If not for a few unfortunate situations, however, Rahm may have been the one with the hardware. 

Rahm, the world No. 1, and Cantlay, the FedExCup champ, have been linked to each other since the Memorial Tournament, where Rahm was forced to withdraw with a six-shot lead through three rounds after testing positive for COVID-19 and Cantlay ended up winning. Rahm came back two weeks later and won the U.S. Open at Torrey Pines, but a second positive COVID-19 diagnosis in July barred Rahm from playing in the Olympics for his native Spain. He then tied Kevin Na for the best 72-hole score at the Tour Championship, but with the staggered starting format at East Lake, he couldn't catch Cantlay.

The U.S. Open was Rahm's lone win last season, compared to Cantlay's four, and Rahm notes that if he had a few more wins and opportunities on the course last season, the results for the Nicklaus Trophy may have gone differently. 

"Well, finishing runner-up doesn't feel too good," Rahm said after shooting a 72 his first round at the Fortinet Championship. "I felt like I played good enough to be able to earn that title, but unfortunate situations like the one at Memorial cost me, right? Had I been able to play, maybe win it, I think it would have tipped the balance towards myself. Maybe even play in the Olympics, have a good showing and maybe even earn a medal could have tipped the balance as well.

"It's tough, you know, but I can say when you've won four times in a year, you're FedExCup champion, it's a very deserving honor, so I'm pretty sure I know Patrick deserves it, but I'll get my chance."


Full-field scores from the Fortinet Championship


Rahm has still solidified himself as the No. 1 golfer in the world, and he's at peace with his accolades from last season, so he'll use the Player of the Year runner-up as motivation this upcoming season. 
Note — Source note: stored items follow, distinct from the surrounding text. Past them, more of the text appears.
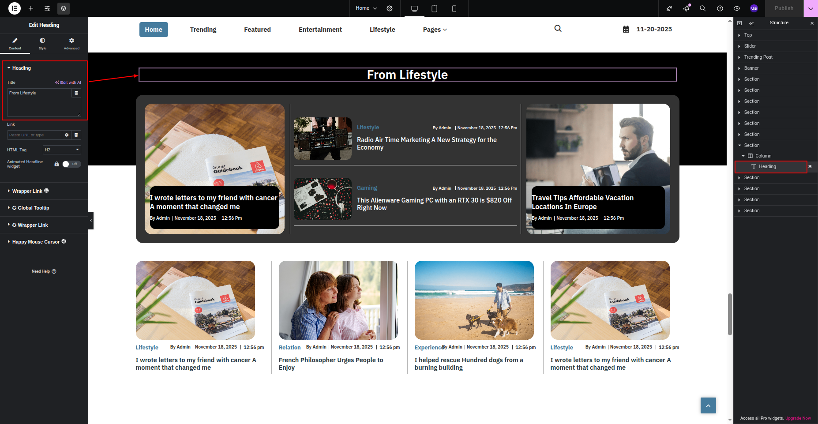The height and width of the screenshot is (424, 818).
Task: Hide the Heading element in Structure
Action: click(810, 167)
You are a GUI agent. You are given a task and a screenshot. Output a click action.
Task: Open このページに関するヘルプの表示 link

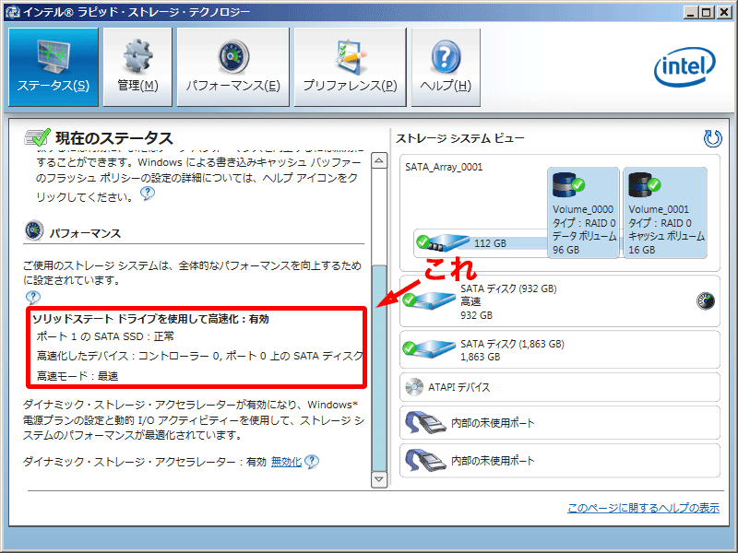(643, 508)
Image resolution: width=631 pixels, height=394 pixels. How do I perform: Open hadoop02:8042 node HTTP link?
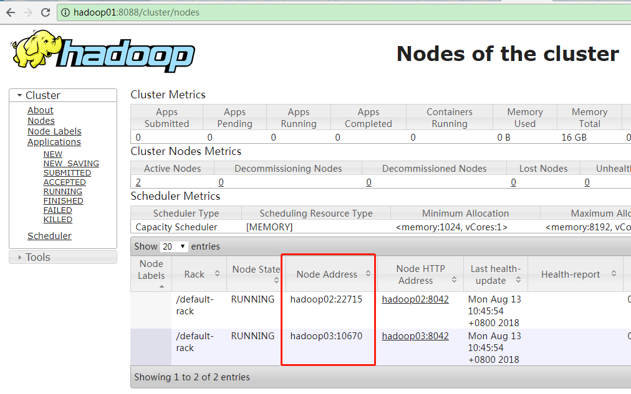tap(415, 299)
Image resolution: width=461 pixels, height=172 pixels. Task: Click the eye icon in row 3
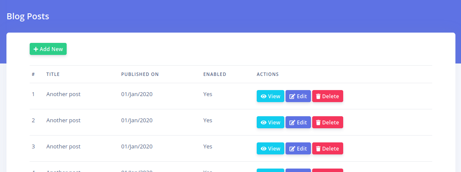(264, 149)
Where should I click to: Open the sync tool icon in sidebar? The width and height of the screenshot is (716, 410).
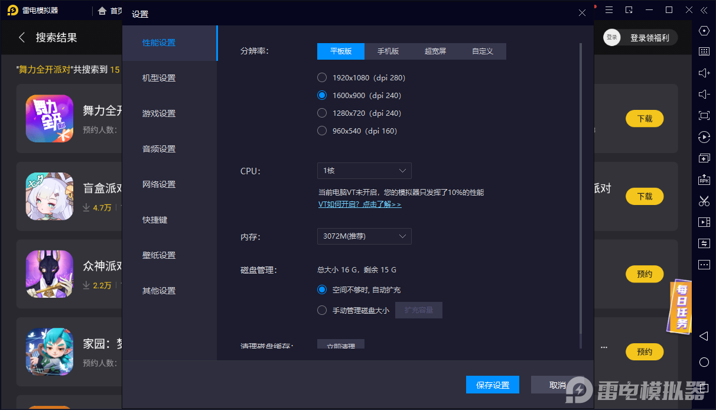click(x=704, y=243)
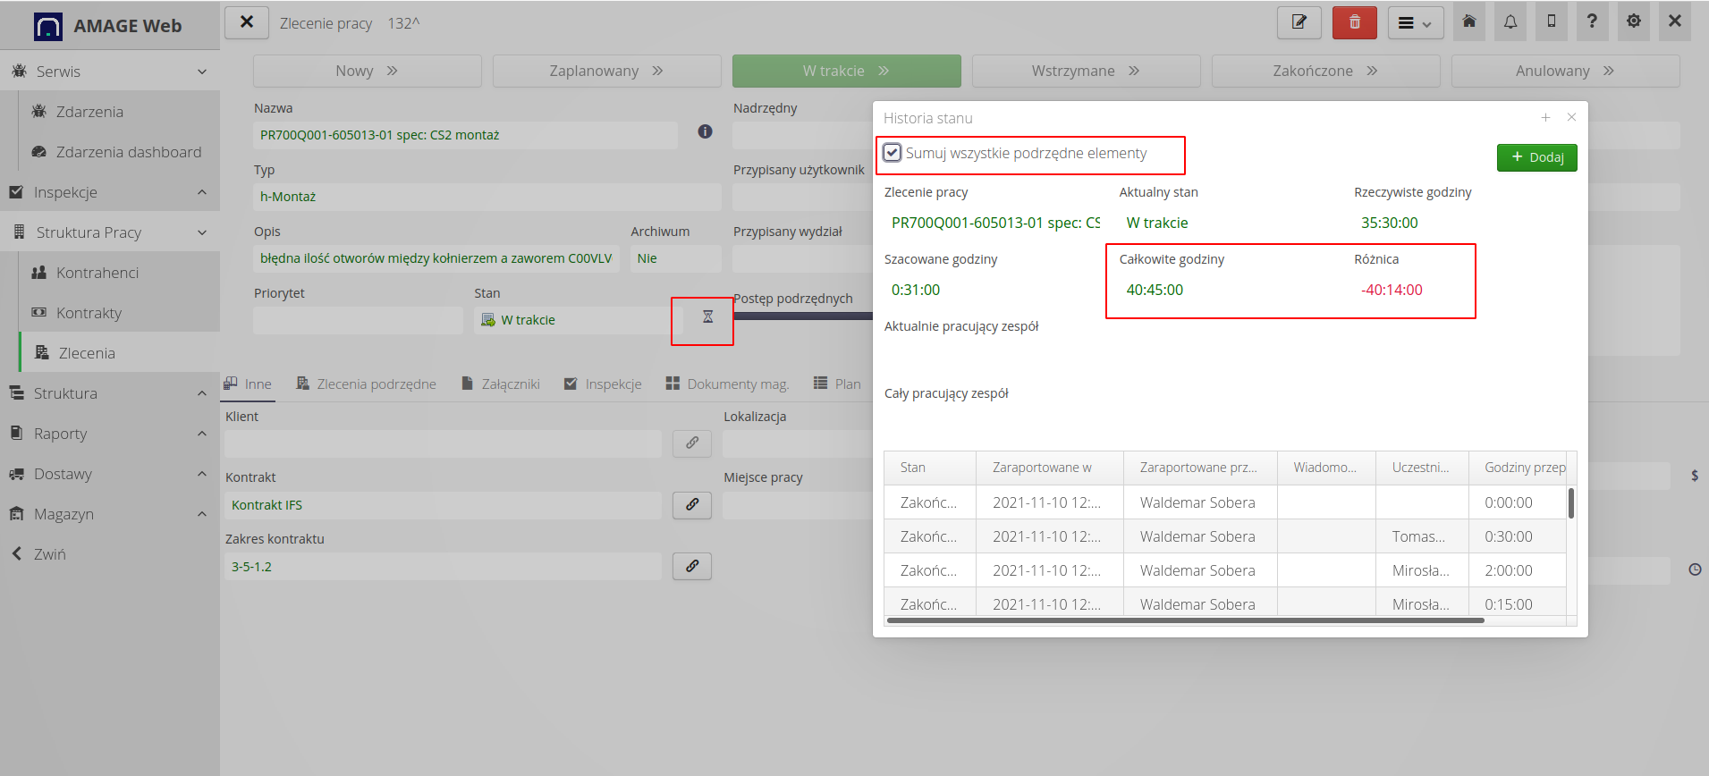Open settings gear icon
This screenshot has width=1709, height=776.
(x=1633, y=22)
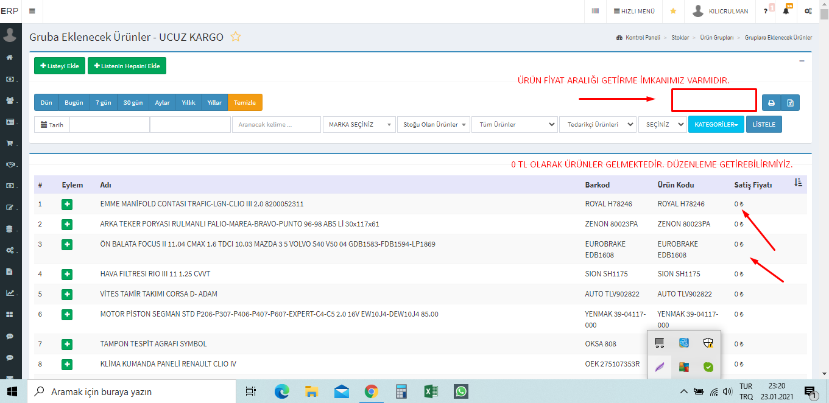Expand the Stoğu Olan Ürünler dropdown

point(433,124)
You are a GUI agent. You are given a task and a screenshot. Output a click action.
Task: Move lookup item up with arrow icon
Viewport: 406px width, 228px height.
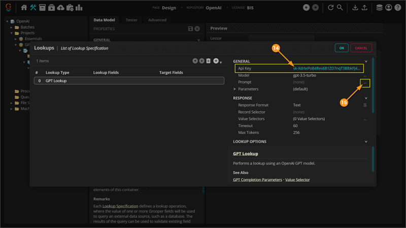click(x=195, y=61)
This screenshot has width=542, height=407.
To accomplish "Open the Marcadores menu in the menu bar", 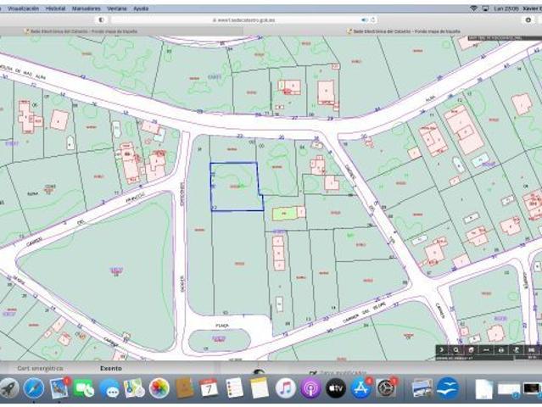I will (x=86, y=8).
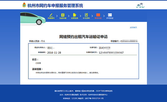Click the application date 2016-11-28
This screenshot has width=167, height=102.
pos(54,53)
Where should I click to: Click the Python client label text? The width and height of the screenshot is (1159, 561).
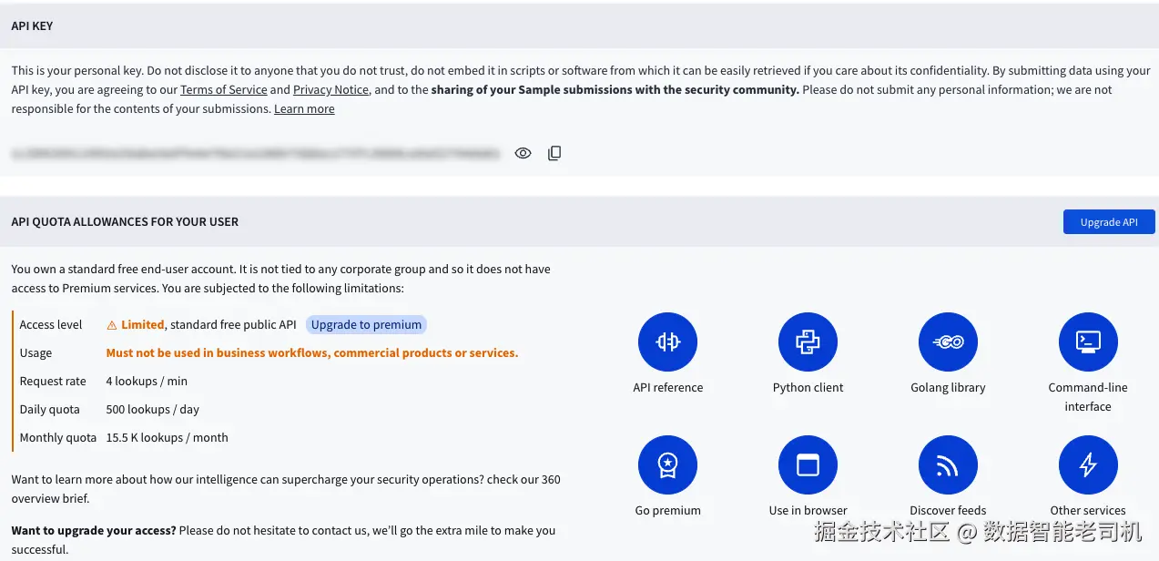(x=808, y=388)
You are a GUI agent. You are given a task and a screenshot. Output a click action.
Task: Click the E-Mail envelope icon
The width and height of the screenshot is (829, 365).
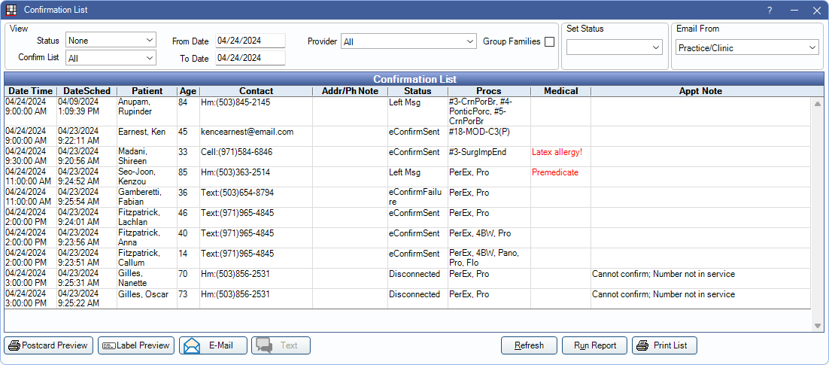(x=192, y=346)
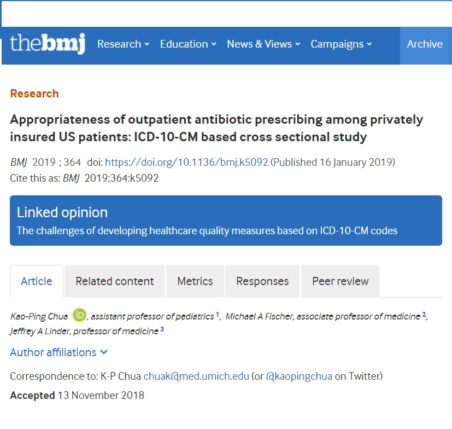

"Absolutely, yeah. I played really good this past season I mean, I played amazing golf," he said.  "And not that I wasn't believing in myself, but I didn't know if that was going to be a possibility for me since I was switching manufacturers in the middle of the season. I adjusted really quickly to Callaway material, played amazing golf, got my first major, I had a break-through win. What could have been better if certain unfortunate situations didn't happen, right? I could have had maybe one more win and the chance to compete for a medal.

"So to think back on the year I had, I had 15, I'll say 16 top-10s, I'm pretty sure Memorial I would have finished top-10, 16 top-10s and a major win, and as solid as I played all year and to think it could have been better does nothing but motivate me. I know I can get better. I do pride myself on consistency, so seeing all those top-10s, it's a job well done, but hopefully next year I can add a couple more wins to the stats."